BEGIN GIVEN PASSAGE
Hubbard is also one of most beautiful glaciers in Alaska, with jade blue and frozen sapphire hues. Not only does it wow with its vastness – it’s also a treasure to see up close. But the journey is also half the fun. The Disenchantment Bay and journey into the fjord put on a show of wildlife. The fjord is home to seal and whale populations, and the region is well-known for its fishing.
4. Mendenhall Glacier
You can’t visit Juneau without a trip to Mendenhall Glacier. Located just 10 miles from downtown Juneau, the glacier is part of the Juneau Icefield, a photographic panorama of steel blue ice that’s been here since the last Ice Age.
Not only is the journey out to Mendenhall worth the trek, but you’ll be welcomed by natural beauty along the way. The glacier is surrounded by nearly 6,000 acres of protected forest, and charterers regularly see wildlife and stunning landscapes when visiting.
Alaska Glacier Tours: How to Visit Glaciers
Whatever way you choose to go glacier hunting in Alaska, you’re guaranteed to have an adventure. From seaplane flightseeing, to sea kayaking in Glacier Bay, these are the most common ways to access glaciers in Alaska:
- By Charter or Cruise – A cruise or yacht charter offers unparalleled access to glaciers, particularly in the Inside Passage and Kenai Fjords National Park.
- Seakayaking – Want to get up close and personal? Take to the water in a kayak. Glacier Bay and Tracy Arm are favorite seakayaking destinations.
- Flightseeing – A seaplane or helicopter allows provides access to Alaska’s most isolated glaciers. For example, the Harding Icefield, located high in the mountains over Kenai Fjords National Park is best viewed by plane.
- By Rail – Near Anchorage, you can reach many glaciers via short rail trip. Spencer Glacier can be accessed after a picturesque ride on the Alaska Railroad.
- Drive-In – Roadside glacier viewing is possible in a variety of destinations. Some of the best spots include the Parks Highway, the Seward Highway on the Kenai Peninsula, and the Glenn Highway through the Chugach Mountains.
Exploring Alaska’s Largest Glaciers
Here’s the thing about Alaska glaciers, even the small ones are big. But if you’re looking for the biggest glaciers in Alaska, these are glaciers to visit:
- Malaspina Glacier – This National Natural Landmark is the world’s largest piedmont glacier. Measuring nearly 40 miles wide and 30 miles long, the glacier covers an area larger than the state of Rhode Island. It is located in Wrangell-St. Elias National Park and Preserve.
- Hubbard Glacier – Of all of Alaska’s tidewater glaciers, Hubbard is the largest. Measuring nearly six miles wide where it meets the coast, this glacier is known for dropping 3- to 4-story glaciers from its 400-foot wall. Due to most of the ice being underwater, charter yachts and cruise ships can only get about a half-mile from the face.
END GIVEN PASSAGE
* CHALLENGES
- 1) How far is Mendenhall Glacier from downtown Juneau, according to the Alaska glaciers passage?
- 2) Carry on writing the Alaska glaciers passage from the point where it stops.
The rows that come next play no part in this.
BEGIN STORED RECORDS
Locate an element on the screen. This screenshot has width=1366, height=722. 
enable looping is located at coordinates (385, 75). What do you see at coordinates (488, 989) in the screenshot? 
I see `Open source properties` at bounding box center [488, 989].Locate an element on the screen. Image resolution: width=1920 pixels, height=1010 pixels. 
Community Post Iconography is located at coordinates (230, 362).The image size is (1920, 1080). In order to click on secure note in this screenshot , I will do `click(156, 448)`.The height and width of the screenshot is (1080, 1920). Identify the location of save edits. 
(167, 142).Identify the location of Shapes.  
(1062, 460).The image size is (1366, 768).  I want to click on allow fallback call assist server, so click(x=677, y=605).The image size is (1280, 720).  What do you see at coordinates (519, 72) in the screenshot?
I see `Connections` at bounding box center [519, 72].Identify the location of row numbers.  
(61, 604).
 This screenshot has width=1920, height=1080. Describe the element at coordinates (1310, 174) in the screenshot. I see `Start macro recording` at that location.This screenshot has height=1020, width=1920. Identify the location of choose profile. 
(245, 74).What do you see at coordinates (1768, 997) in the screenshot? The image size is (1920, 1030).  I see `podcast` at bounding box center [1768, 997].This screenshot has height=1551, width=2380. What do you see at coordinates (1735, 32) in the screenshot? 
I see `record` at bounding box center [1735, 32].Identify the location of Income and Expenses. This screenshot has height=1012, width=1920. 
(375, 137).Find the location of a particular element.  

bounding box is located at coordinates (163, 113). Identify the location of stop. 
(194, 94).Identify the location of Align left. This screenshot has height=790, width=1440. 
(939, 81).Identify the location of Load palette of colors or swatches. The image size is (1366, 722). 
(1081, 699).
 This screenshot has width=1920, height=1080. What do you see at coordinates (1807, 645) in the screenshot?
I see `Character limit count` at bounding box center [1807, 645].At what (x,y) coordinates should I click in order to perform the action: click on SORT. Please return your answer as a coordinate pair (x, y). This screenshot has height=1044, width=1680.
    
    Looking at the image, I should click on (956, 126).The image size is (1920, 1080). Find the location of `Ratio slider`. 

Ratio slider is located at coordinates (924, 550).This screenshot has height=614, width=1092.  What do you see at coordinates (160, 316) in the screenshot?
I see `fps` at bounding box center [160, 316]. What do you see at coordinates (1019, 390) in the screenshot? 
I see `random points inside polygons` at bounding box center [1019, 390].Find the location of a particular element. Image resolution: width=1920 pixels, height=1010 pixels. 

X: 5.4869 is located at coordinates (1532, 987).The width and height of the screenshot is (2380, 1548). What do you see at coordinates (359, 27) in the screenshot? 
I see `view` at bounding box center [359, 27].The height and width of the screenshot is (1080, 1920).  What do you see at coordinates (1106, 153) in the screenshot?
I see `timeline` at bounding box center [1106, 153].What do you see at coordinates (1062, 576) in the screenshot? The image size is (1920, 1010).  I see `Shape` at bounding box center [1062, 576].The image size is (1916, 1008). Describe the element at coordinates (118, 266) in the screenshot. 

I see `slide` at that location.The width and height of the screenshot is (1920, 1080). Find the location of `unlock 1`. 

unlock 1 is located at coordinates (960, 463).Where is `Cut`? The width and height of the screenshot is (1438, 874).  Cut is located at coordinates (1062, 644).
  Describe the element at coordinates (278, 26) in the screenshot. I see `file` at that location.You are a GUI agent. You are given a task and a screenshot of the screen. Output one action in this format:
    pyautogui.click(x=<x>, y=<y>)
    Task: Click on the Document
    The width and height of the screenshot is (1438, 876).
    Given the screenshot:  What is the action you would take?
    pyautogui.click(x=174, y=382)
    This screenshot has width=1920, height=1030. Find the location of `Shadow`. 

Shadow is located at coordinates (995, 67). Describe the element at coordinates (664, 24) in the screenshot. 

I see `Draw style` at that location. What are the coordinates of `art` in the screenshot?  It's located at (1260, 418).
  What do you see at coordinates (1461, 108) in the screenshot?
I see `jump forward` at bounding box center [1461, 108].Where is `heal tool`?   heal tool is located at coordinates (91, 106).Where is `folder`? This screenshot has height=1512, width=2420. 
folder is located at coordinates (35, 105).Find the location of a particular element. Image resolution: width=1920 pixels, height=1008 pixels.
END STORED RECORDS
* TASK-BY-TASK OUTPUTS
- 1) 10 miles

- 2)
- Nabensa Glacier – The heavy snowfall in the Wrangell Mountains feeds the Nabensa Glacier, the largest valley glacier in North America. Measuring more than 50 miles long, this glacier is a popular spot for flightseeing.
- Bagley Icefield – Another Wrangell-St. Elias gem, the Bagley Icefield is actually multiple glaciers, which form the largest non-polar icefield in North America. Bagley measures 127 miles long and in some places is up to 3,000 feet thick.
- Bering Glacier – The Bering Glacier is North America’s largest and longest glacier. Measuring nearly 120 miles in length and covers an area roughly the size of Delaware.
Are Alaska’s Glaciers Melting?
Since the Little Ice Age, the glaciers in Southeast Alaska and other regions in the state have been melting. Melting is caused when a glacier’s annual accumulation is less than its rate of melt.
In recent years, the rate of melting has increased significantly. In fact, according to a study by NASA – called Operation IceBridge – the Frontier State’s glaciers have lost nearly 75 gigatons of ice each year, from 1994 to 2013.
The glacier losses have been particularly dramatic in Southeast Alaska. For example, Muir Glacier in Glacier Bay National Park has retreated nearly 7 miles, and its thickness has decreased by nearly 2,700 feet since 1941, according to the National Snow and Ice Data Center. Mendenhall Glacier, another tidewater glacier in the Southeast, is another dramatic case study; this one near downtown Juneau lost nearly 2 square miles of mass from 1948 to 2000.
Yet, not all glaciers in Alaska are melting. Hubbard Glacier, the largest tidewater glacier in the world, is actually growing, and has been for the last 100 years. Of all Alaska’s calving glaciers, in fact, there are eight that are growing.
Plan a Trip to See Glaciers in Alaska
Alaska is America’s Last Frontier, and as such, it’s one of the best destinations for an adventure in North America. If your goal is to experience glaciers calving, it’s highly recommended to explore the state by charter yacht or cruise. Charters in Alaska provide the best mode for seeing glaciers in both of the region’s coastal glacier areas, including the Inside Passage and the Gulf of Alaska.
Bottom line, however you choose to explore Alaska, you’re bound to make lasting memories.